God’s word is a boundary in our life teaching us how to navigate  this fallen world where everyone doesn’t have the do-right in them to treat us the way that we deserve. Maryjane seems to identify with religion in some way like most people. In the first episode, she played Detrick Haddon and Darwin Hobbs  “He’s Able” in the car while she was riding her niece somewhere. When her niece wanted her to turn the song off she mentioned that she thought that it would be inspirational.

God’s word is more than inspirational. His commandments give life, and protect our lives. The bible says to abstain from sex outside of the boundary of marriage.

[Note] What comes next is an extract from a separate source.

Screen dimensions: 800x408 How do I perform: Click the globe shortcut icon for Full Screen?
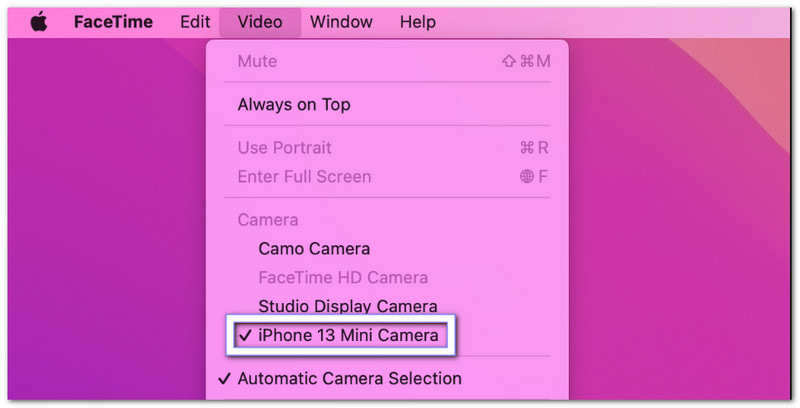click(x=527, y=177)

Something that Maryjane is not practicing at all. She identifies with God to the degree of religion, but not to the degree of obedience. Now, she finds herself soul-tied to a married man, and another man who doesn’t really want her, but is only using her for his convenience. She takes a back-seat to who she really is, a woman worthy of real-love, to the side-piece, and booty-call chick for the moment. Her heart is wide-open for all of the emotional hurt that we watched her experience over and over again. When will she learn?

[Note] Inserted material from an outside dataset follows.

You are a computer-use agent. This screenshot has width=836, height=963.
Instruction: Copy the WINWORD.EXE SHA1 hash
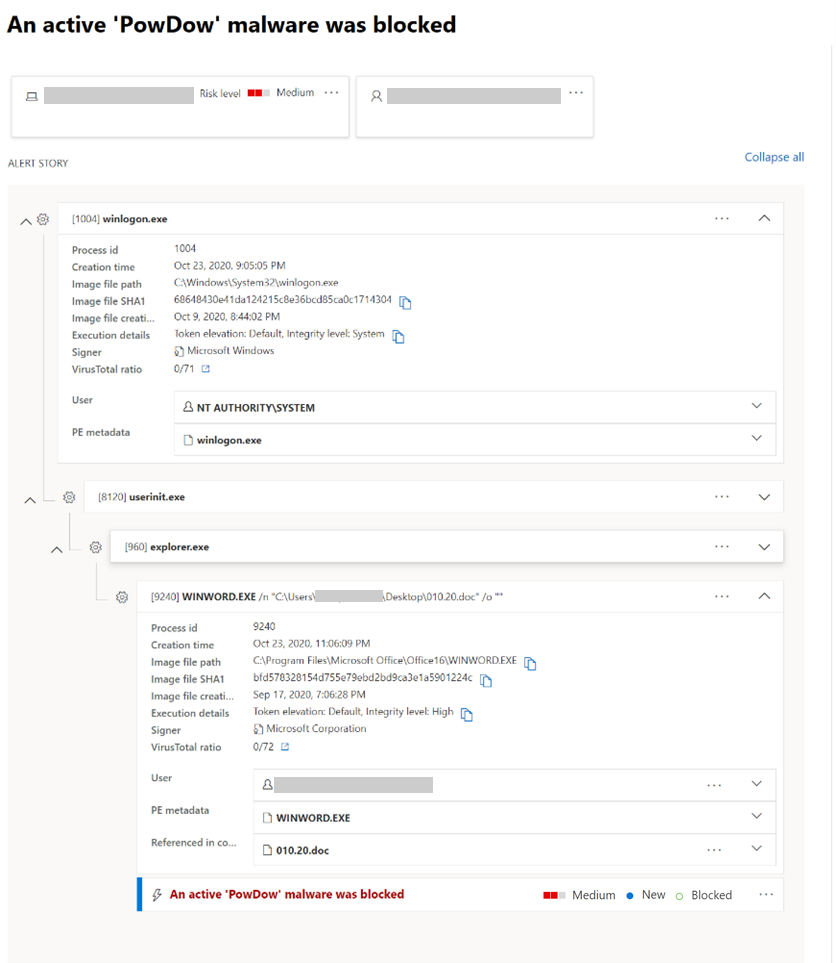486,679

For this is the love of God, that we keep his commandments: and his commandments are not grievous. 1 John 5:3
Correction is grievous unto him that forsaketh the way: and he that hateth reproof shall die. Proverbs 15:10

God shares in his word that his commandments are not grievous; however the person who views God’s commandments as grievous and chooses to turn away from them will experience some form of loss.
Grievous as defined by dictionary.com means:
1.) causing grief or great sorrow
2.) flagrant; outrageous; atrocious
3.) full of or expressing grief; sorrowful
4.) burdensome or oppressive.
5.) causing great pain or suffering

3.) You have a choice. Take responsibility for how you want your life to turn out.  Just because something is being sold doesn’t mean we have to buy it. If Maryjane had realized the guys she’s allowed in her life weren’t right for her; and stuck to a sound decision of choosing someone who is better suited for what she wants and needs, she could have avoided a lot of her own heartache, but because she doesn’t believe there is anything better out there, she’s made the decision to settle for the scraps. It’s OK to learn and go through heartache in relationships seeing different people’s character and so forth, but when the same thing happens over and over again just with different guys, then you have to take a look in the mirror and ask yourself why am I allowing this perhaps I need to make some different choices.

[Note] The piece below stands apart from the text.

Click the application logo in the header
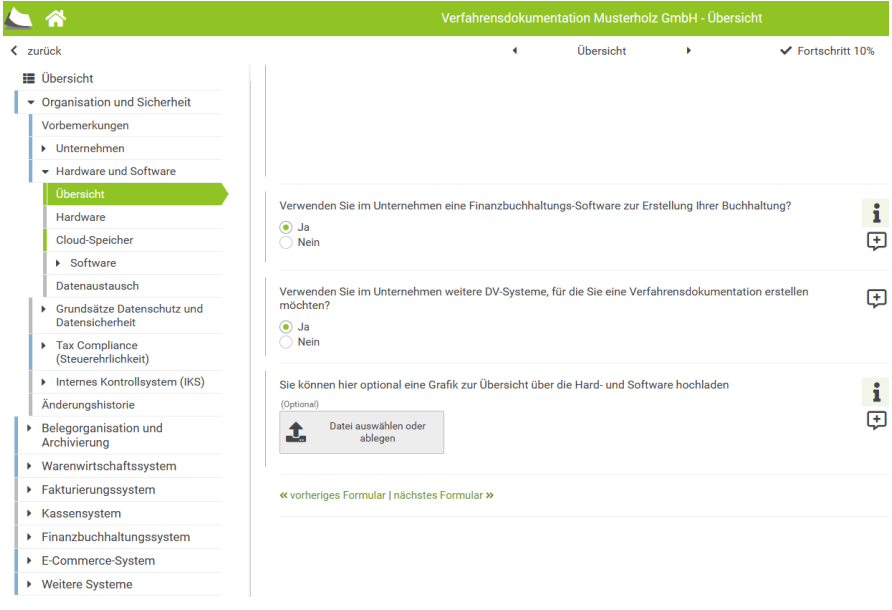The width and height of the screenshot is (892, 610). [x=18, y=18]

4.) Learn your worth. Love yourself first. When you learn to love yourself certain things you just will not put up with. Take your own self out instead of getting so excited that a guy wants to take you out that  you have to masturbate as Maryjane’s character did. Hang out more around those who love and appreciate you; it will only remind you of your own worth. Instead of her pushing her mother away; She should take her mom out to lunch. Utilize the relationships that God has given you now in this moment that build you up instead of tear you down.